Kale currently imports a large number of its engine components from international suppliers. But they do hope to produce increasingly more components in-house or at least from domestic manufacturers as the project enters serial production.
Following firm orders from the Turkish Armed Forces and the Middle East, missile manufacturer Roketsan is now pitching its Cirit lightweight precision rocket system in Europe.
Cirit is a highly cost-effective weapon system that combines the precision of a laser guided multi-purpose missile with the low price and availability of a 2.75″ rocket.
“There will be a large defence fair in Germany that Turkey will also participate. We want to carry Cirit’s success on to European markets. We hope that this coming fair in Europe will be a good opportunity for Cirit to show itself to new potential buyers” said Mr. Selcuk Yasar, Roketsan’s general manager.
“Cirit has recently finished qualification trials in the United Arab Emirates,” he added.
Last February, Roketsan was successful in securing a $196 million contract with the UAE for a total of 10,000 laser-guided Cirit rockets at the IDEX defence fair in Abu Dhabi.
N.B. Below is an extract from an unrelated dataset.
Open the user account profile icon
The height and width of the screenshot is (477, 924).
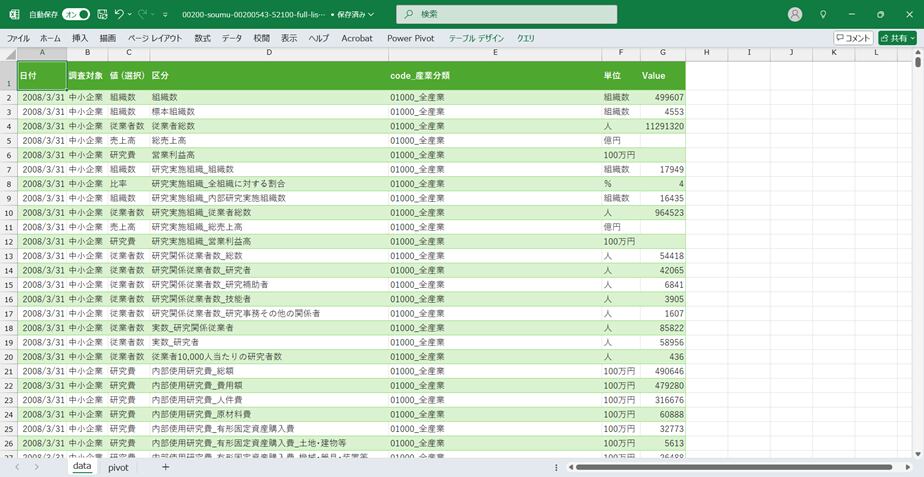795,15
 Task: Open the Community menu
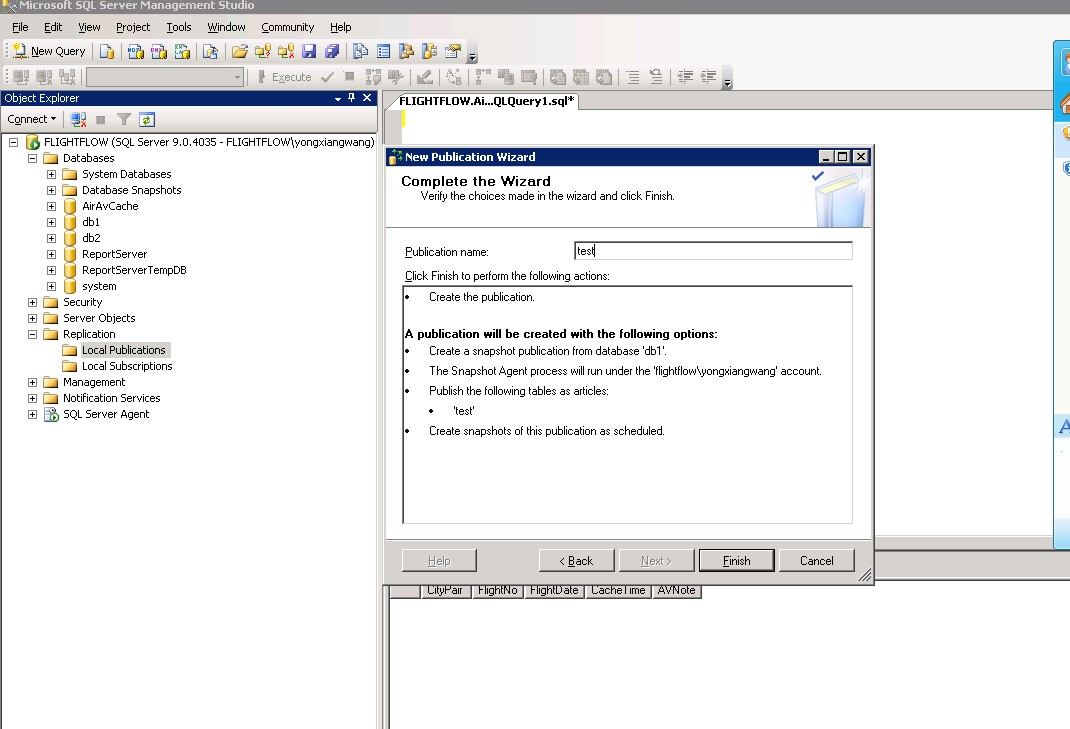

The rockets are to be used primarily aboard UAE’s AT-802 airplanes.
Combat Proven Capability
In the meantime, Roketsan continues to deliver an unspecified number of Cirit rockets to the Turkish Land Forces command. These rockets have been delivered in special smart launchers that are installed in remote, Kalekol-class outposts along Turkey’s south eastern border. These systems have been extremely effective in combating terrorism and illegal smuggling.
In addition to being used by airplanes, UAVs, helicopters and even land-based launchers, Turkey is also adapting Cirit to be used aboard naval platforms. The laser homing, 14-kg guided rocket provides lethal precision strike capability against fast attack crafts and similarly sized platforms at a range of 8 kilometers (5 miles).
Located in the small town of Arifiye, Sakarya is a modern factory with huge expectations from the future that has just recently celebrated its 50th birthday. Engineered and produced locally, the Cobra armored vehicle produced by this factory is now in use by 19 countries and the UN. Of course, we’re talking about a rising Turkish pride, Otokar! Developer of the Turkish main battle tank Altay and a growing family of other armored vehicles for the Turkish and allied armed forces.
Otokar’s general manager Serdar Gorguc explains that they’re constantly striving to increase their product portfolio with cutting-edge, capable vehicles that don’t only meet today’s requirements, but can take on the challenges of tomorrow as well.
Gorguc gave Ural, it’s lightest armored vehicle to date, as an example. “Ural is used by the police force. Even though it’s a very new vehicle, the contract for production was promptly signed.”
All this clearly shows the growing worldwide prestige and reliability of Otokar’s product line.
“We have high expectations from the Ural internationally as well. It is a high performance, multifunctional vehicle designed to tackle an array of missions” said Gorguc.
He said that the Cobra vehicle has become an icon of its own throughout the world, even in use by the UN peace forces in various African countries.
Why is cobra so successful? Because it provides best in class protection to its occupants at a cheaper price tag than its competitors. It’s not rocket science, it’s armor science.
Turkey’s national pride: The Altay
“Turkey has gained important international recognition with the Altay project,” Gorguc said.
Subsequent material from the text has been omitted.